§ **What you are asked to do**: Copy down every line of the data that follows exactly. Omit the pictures.

§ **Data supplied**:
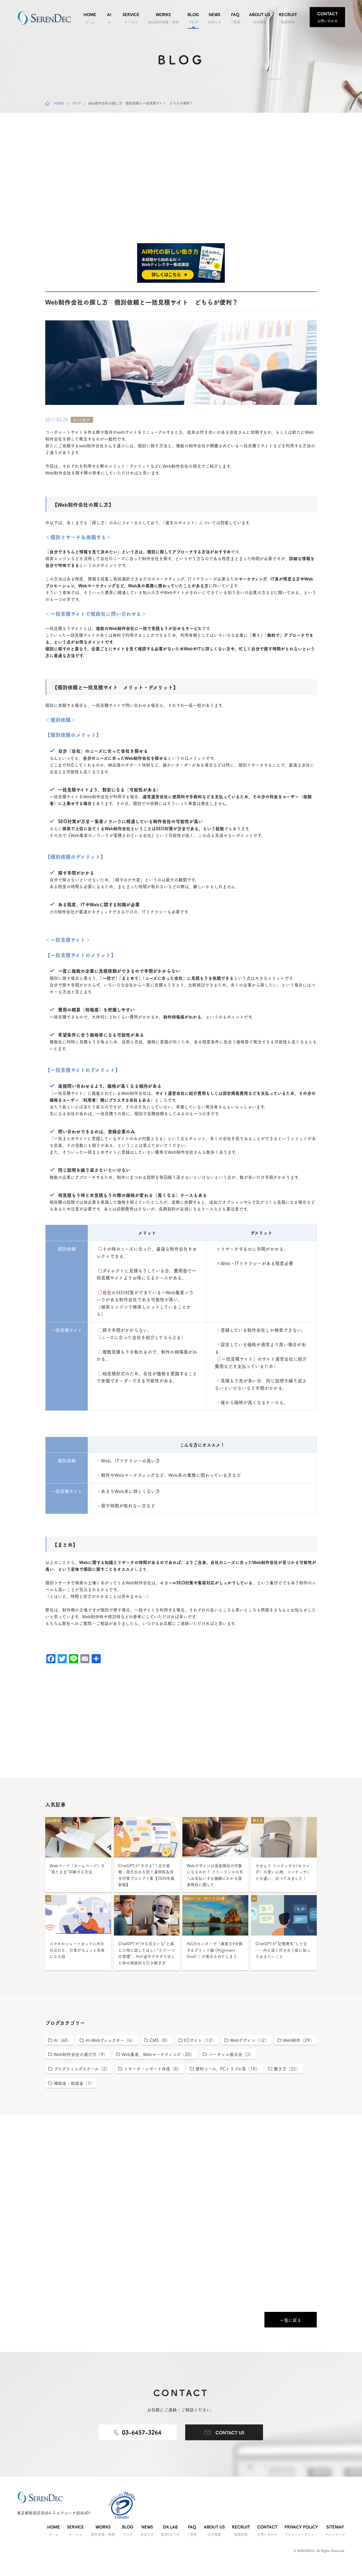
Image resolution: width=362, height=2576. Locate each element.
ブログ (76, 103)
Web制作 (82, 419)
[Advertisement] (181, 196)
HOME (59, 103)
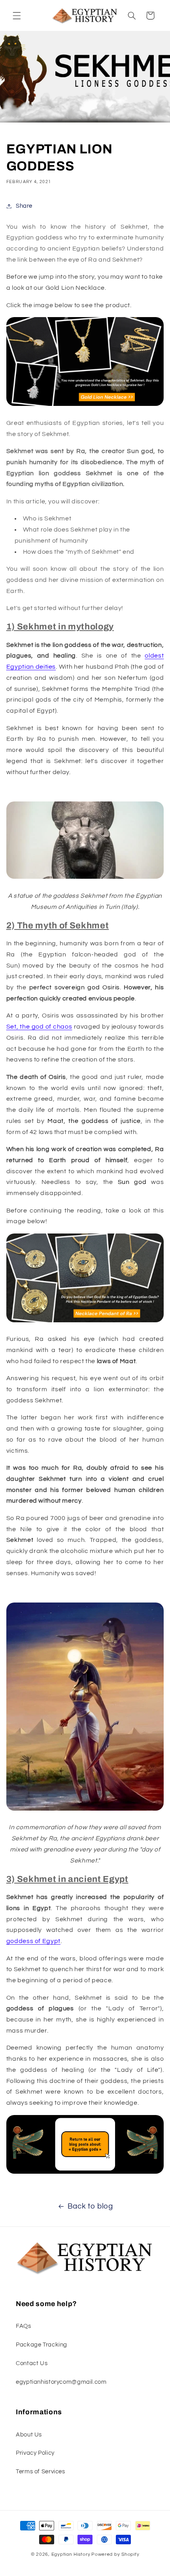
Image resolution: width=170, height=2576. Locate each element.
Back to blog (90, 2206)
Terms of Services (40, 2472)
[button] (17, 15)
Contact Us (31, 2363)
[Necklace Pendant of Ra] (85, 1322)
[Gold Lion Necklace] (85, 405)
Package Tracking (41, 2345)
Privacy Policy (35, 2453)
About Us (29, 2435)
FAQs (23, 2326)
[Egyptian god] (85, 2173)
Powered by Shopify (115, 2554)
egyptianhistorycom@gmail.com (61, 2382)
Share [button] (24, 206)
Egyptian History (71, 2554)
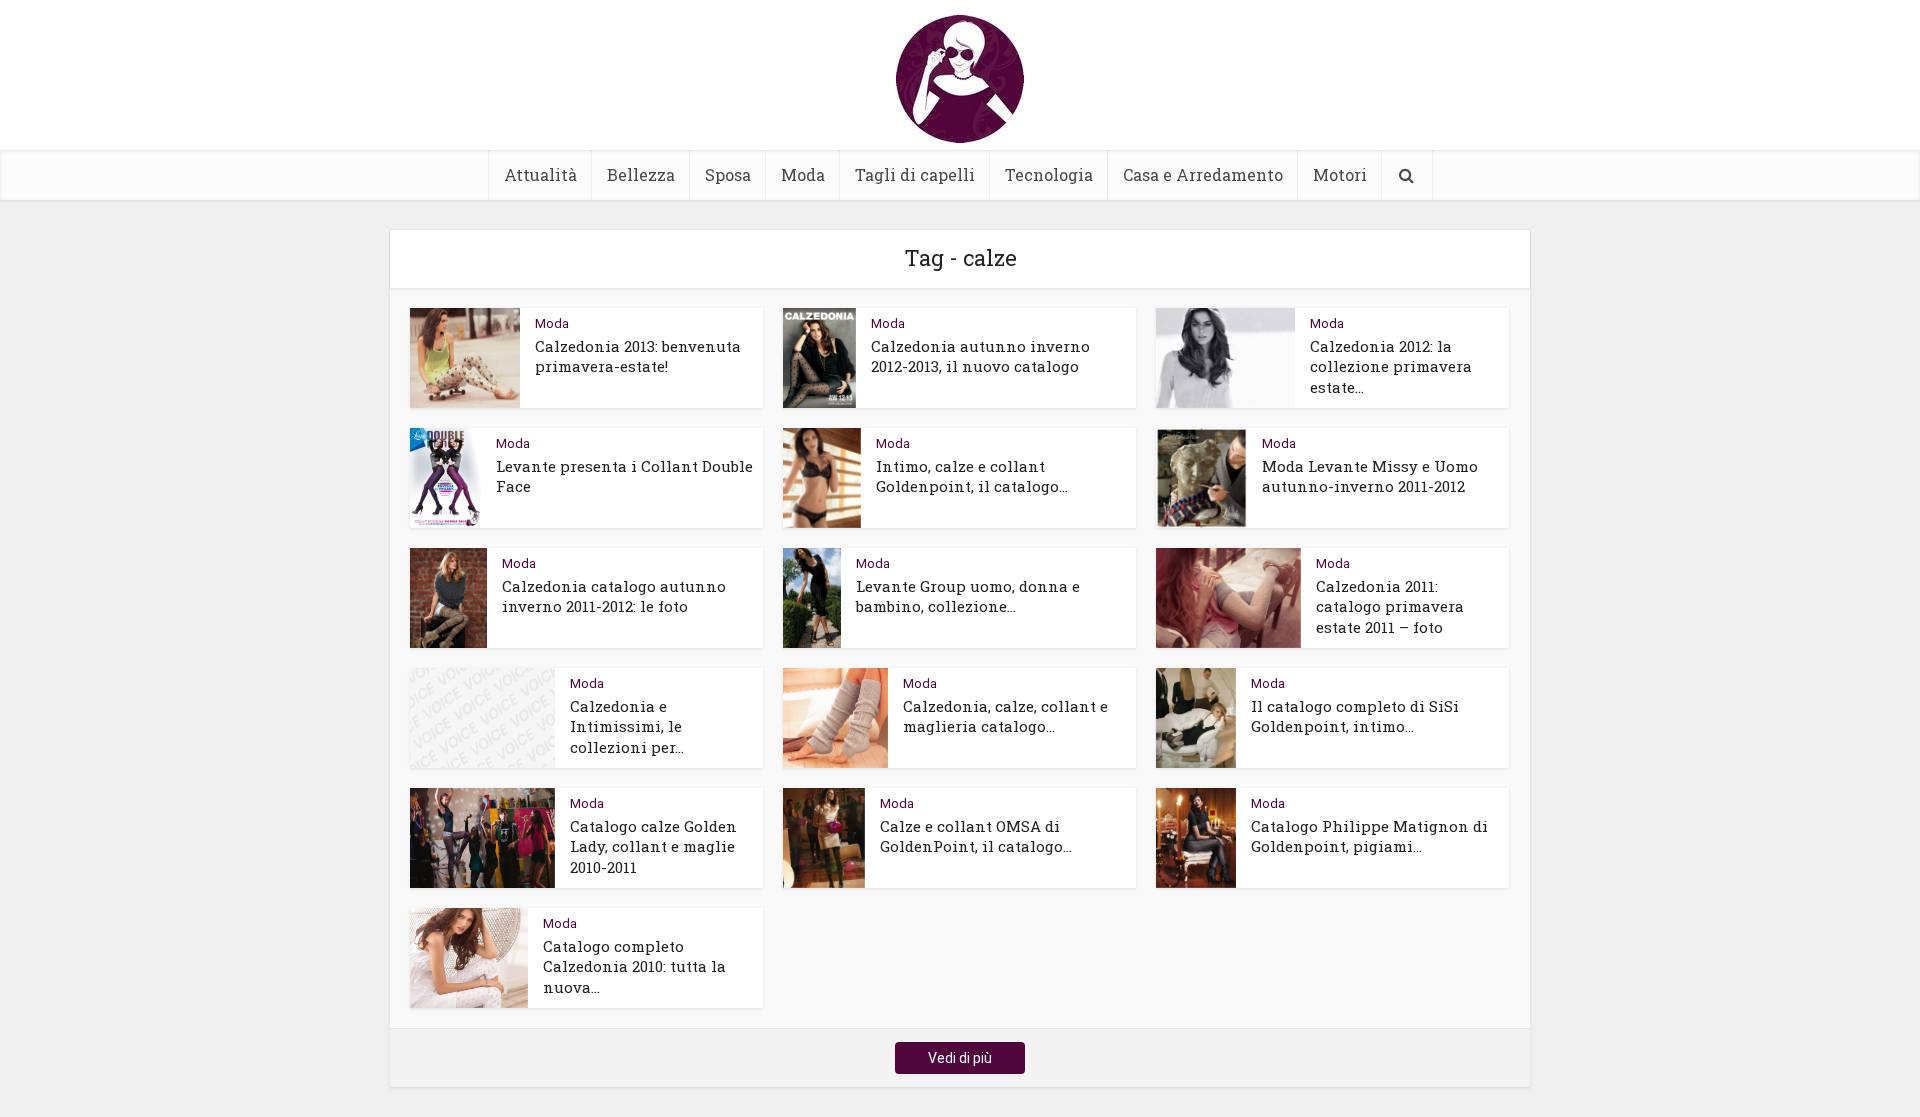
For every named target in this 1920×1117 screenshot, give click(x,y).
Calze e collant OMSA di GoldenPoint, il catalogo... (976, 836)
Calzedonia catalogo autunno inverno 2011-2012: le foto (614, 596)
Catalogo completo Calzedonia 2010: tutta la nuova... (634, 966)
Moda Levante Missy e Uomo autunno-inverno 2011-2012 (1370, 476)
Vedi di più (960, 1058)
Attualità (540, 174)
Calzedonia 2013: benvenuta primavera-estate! (638, 356)
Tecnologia (1049, 174)
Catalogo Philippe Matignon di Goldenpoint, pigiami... (1369, 836)
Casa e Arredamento (1203, 174)
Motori (1340, 174)
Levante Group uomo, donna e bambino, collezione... (968, 596)
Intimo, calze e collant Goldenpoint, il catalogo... (972, 476)
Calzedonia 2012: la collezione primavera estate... (1391, 366)
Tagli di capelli (915, 174)
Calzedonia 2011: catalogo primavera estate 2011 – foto (1390, 606)
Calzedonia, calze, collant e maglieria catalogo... (1005, 716)
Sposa (728, 174)
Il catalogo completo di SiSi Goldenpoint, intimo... (1355, 716)
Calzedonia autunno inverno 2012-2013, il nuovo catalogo (980, 356)
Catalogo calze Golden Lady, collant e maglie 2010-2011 (653, 846)
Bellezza (641, 174)
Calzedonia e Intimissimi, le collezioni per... (627, 726)
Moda (803, 174)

§ **Answer box**:
Image resolution: width=362, height=2576. Locate each element.
ブログ (76, 103)
Web制作 (82, 419)
[Advertisement] (181, 196)
HOME (59, 103)
Image resolution: width=170, height=2576. Locate each element.
Back to blog (90, 2206)
Terms of Services (40, 2472)
[button] (17, 15)
Contact Us (31, 2363)
[Necklace Pendant of Ra] (85, 1322)
[Gold Lion Necklace] (85, 405)
Package Tracking (41, 2345)
Privacy Policy (35, 2453)
About Us (29, 2435)
FAQs (23, 2326)
[Egyptian god] (85, 2173)
Powered by Shopify (115, 2554)
egyptianhistorycom@gmail.com (61, 2382)
Share [button] (24, 206)
Egyptian History (71, 2554)
For every named target in this 1920×1117 screenshot, give click(x,y).
Calze e collant OMSA di GoldenPoint, il catalogo... (976, 836)
Calzedonia catalogo autunno inverno 2011-2012: le foto (614, 596)
Catalogo completo Calzedonia 2010: tutta la nuova... (634, 966)
Moda Levante Missy e Uomo autunno-inverno 2011-2012 (1370, 476)
Vedi di più (960, 1058)
Attualità (540, 174)
Calzedonia 2013: benvenuta primavera-estate! (638, 356)
Tecnologia (1049, 174)
Catalogo Philippe Matignon di Goldenpoint, pigiami... (1369, 836)
Casa e Arredamento (1203, 174)
Motori (1340, 174)
Levante Group uomo, donna e bambino, collezione... (968, 596)
Intimo, calze e collant Goldenpoint, il catalogo... (972, 476)
Calzedonia 2012: la collezione primavera estate... (1391, 366)
Tagli di capelli (915, 174)
Calzedonia 2011: catalogo primavera estate 2011 – foto (1390, 606)
Calzedonia, calze, collant e maglieria catalogo... (1005, 716)
Sposa (728, 174)
Il catalogo completo di SiSi Goldenpoint, intimo... (1355, 716)
Calzedonia autunno inverno 2012-2013, il nuovo catalogo (980, 356)
Catalogo calze Golden Lady, collant e maglie 2010-2011 (653, 846)
Bellezza (641, 174)
Calzedonia e Intimissimi, le collezioni per... (627, 726)
Moda (803, 174)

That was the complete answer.